Several critics called the film a "return to form" for Pixar. Nell Minow from RogerEbert.com gave the film 4 stars out of 4, saying the film is "Pixar at its very best. It has charm and a touch of magic but it is grounded—literally." Wilson Chapman of IndieWire gave it a "B+", stating that "there's not enough time to deepen the sweet friendship between Mabel and George into something as powerful as, say, Marlin and Dory in Finding Nemo (2003). Still, what we do get is pretty uniformly delightful." William Bibbiani of TheWrap felt that "Hoppers isn't just James Cameron's Avatar (2009) if it had feelings, it's also James Cameron's Avatar if it was good."

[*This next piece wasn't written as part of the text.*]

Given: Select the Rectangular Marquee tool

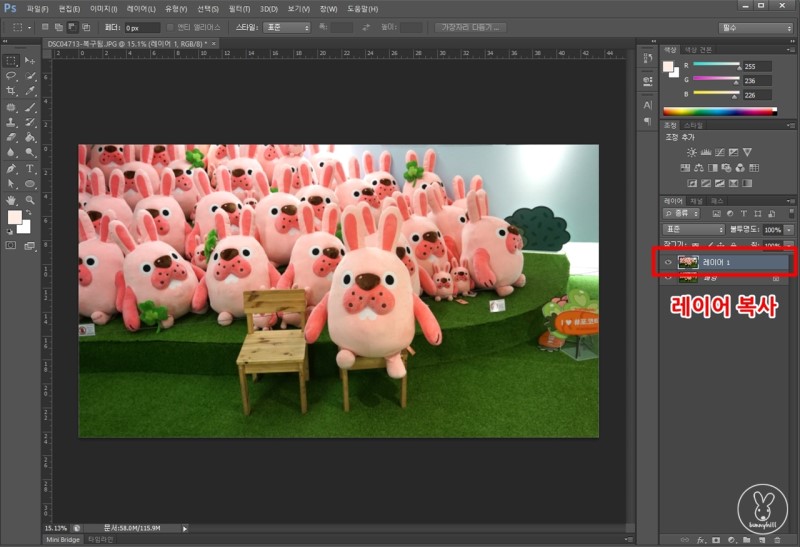Looking at the screenshot, I should pos(11,61).
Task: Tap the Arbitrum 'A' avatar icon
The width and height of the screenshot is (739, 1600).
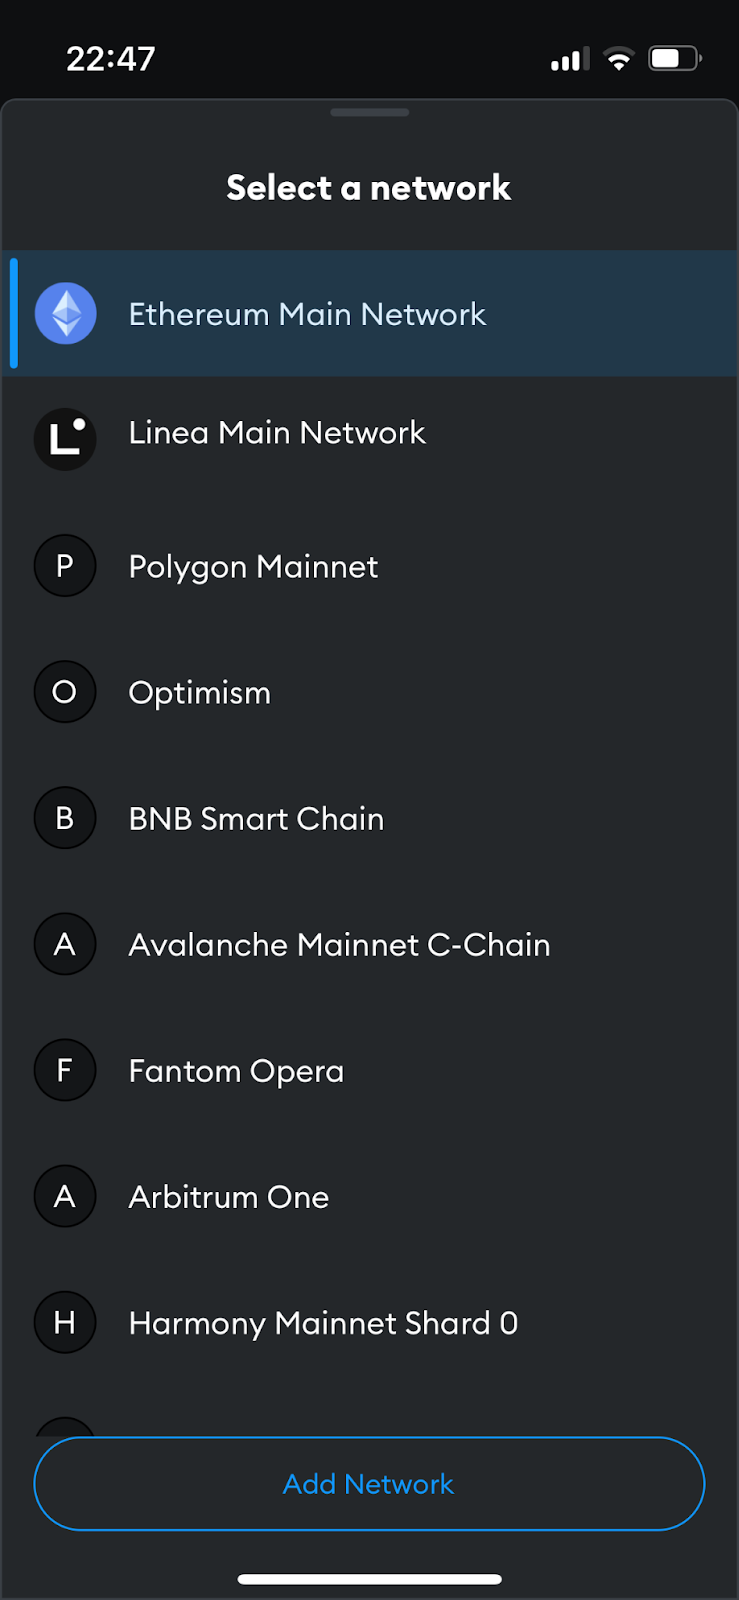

Owen Gleiberman of Variety lauded the film as "top-drawer Pixar," highlighting its successful blend of a "looney-tunes" sci-fi premise with heartwarming adventure. David Rooney of The Hollywood Reporter gave it a positive review, calling it a "clever, funny, and visually appealing" return to vintage Pixar form that succeeds through its "proudly insane universe" and rambunctious comedic energy. Lindsey Bahr of the Associated Press also gave it a positive review, calling it a "buoyant, freewheeling adventure" that, despite being distant from peak Pixar heights, serves as a "big, joyful leap in the right direction" packed with memorable characters.

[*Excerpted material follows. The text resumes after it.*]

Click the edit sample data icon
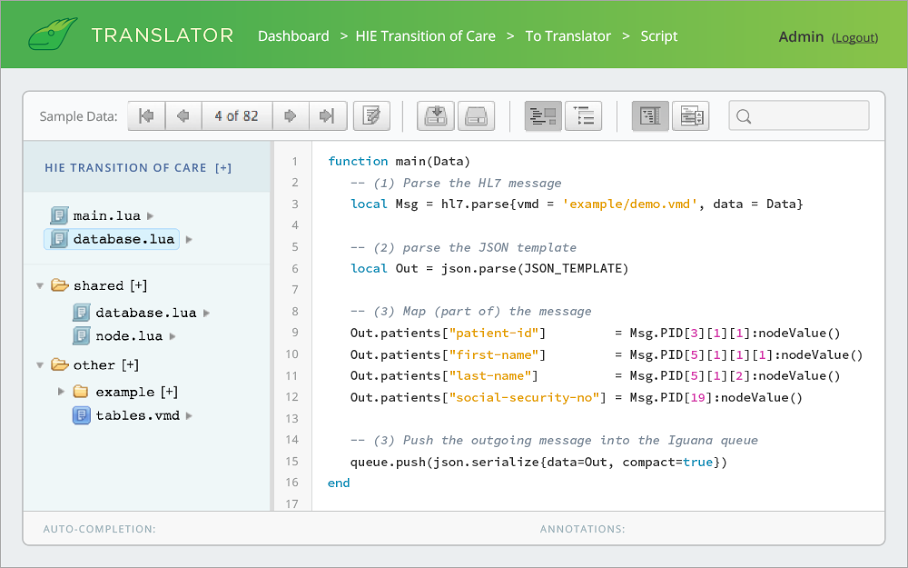 click(371, 116)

Alissa Wilkinson of The New York Times gave the film a mixed review, writing that while it is "not as inventive as Inside Out (2015)" and juggles an overcrowded plot, it ultimately succeeds as a "fable, really, with a science-nerd edge and some charming animal friends." Carlos Morales of IGN also gave it a mixed-to-positive review, describing it as an "entertaining and admirable effort" that suffers from narrative stumbles and world-building flaws but remains anchored by a "madcap energy" and highly likable characters.

Dessi Gomez of Deadline Hollywood gave it a positive review, writing that it "delivers equal parts of laughter and compassion" while praisefully comparing its narrative intersection of technology and nature to The Wild Robot (2024). Katie Walsh of The Seattle Times also gave it a positive review, calling it a "charming" and "action-packed" fable that avoids drifting into sentimentality by leaning into its "weird, wacky and witty" humor without losing its heart.

===Accolades===

Accolades received by Hoppers
| Award | Date of ceremony | Category | Recipient(s) | Result | Ref. |
| Golden Trailer Awards | May 28, 2026 | Best Animation/Family | "Party" (Walt Disney Studios and X/AV) | Nominated |  |
| Best Animation/Family TV Spot | TV: "Crazy (Super Bowl)" (Walt Disney Studios and X/AV) | Won |
| Best Animation TrailerByte for a Feature Film | Digital Spots (The Walt Disney Company and Tiny Hero) | Won |
| Humanitas Prize | September 9, 2026 | Family Feature | Jesse Andrews and Daniel Chong | Nominated |  |

== Possible sequel ==
In March 2026, during an interview with Espinof, a Spanish film website, director Daniel Chong expressed interest in a potential sequel if the film is successful, saying "I love the idea of a sequel". Later, in June 2026, during an interview with ComingSoon, Chong still expressed interest in a potential sequel alongside producer Nicole Paradis Grindle, saying "All I can say is there's a lot of desire for it to happen from everybody, and we'll see what happens. Pixar is notorious for not making anything if there's no story there. They will scrutinize the hell out of it. We definitely cut a lot of stuff out of the movie because this movie was never short of ideas. There's definitely a lot of material we could pull from for a sequel if we had one". Later, in the same month, during another interview with ComingSoon, voice actors Piper Curda and Bobby Moynihan also expressed interest in a potential sequel, saying "We've talked about it throughout the whole press tour. The adventures of George and Mabel. What could they get into? Where does their story go after this? The idea that Mabel is in the lab with Dr. Sam cooking up other stuff. How does that impact the world or hopping or whatever? I just think there's so much material there. Not only that, but we loved making this movie, and we loved working with each other".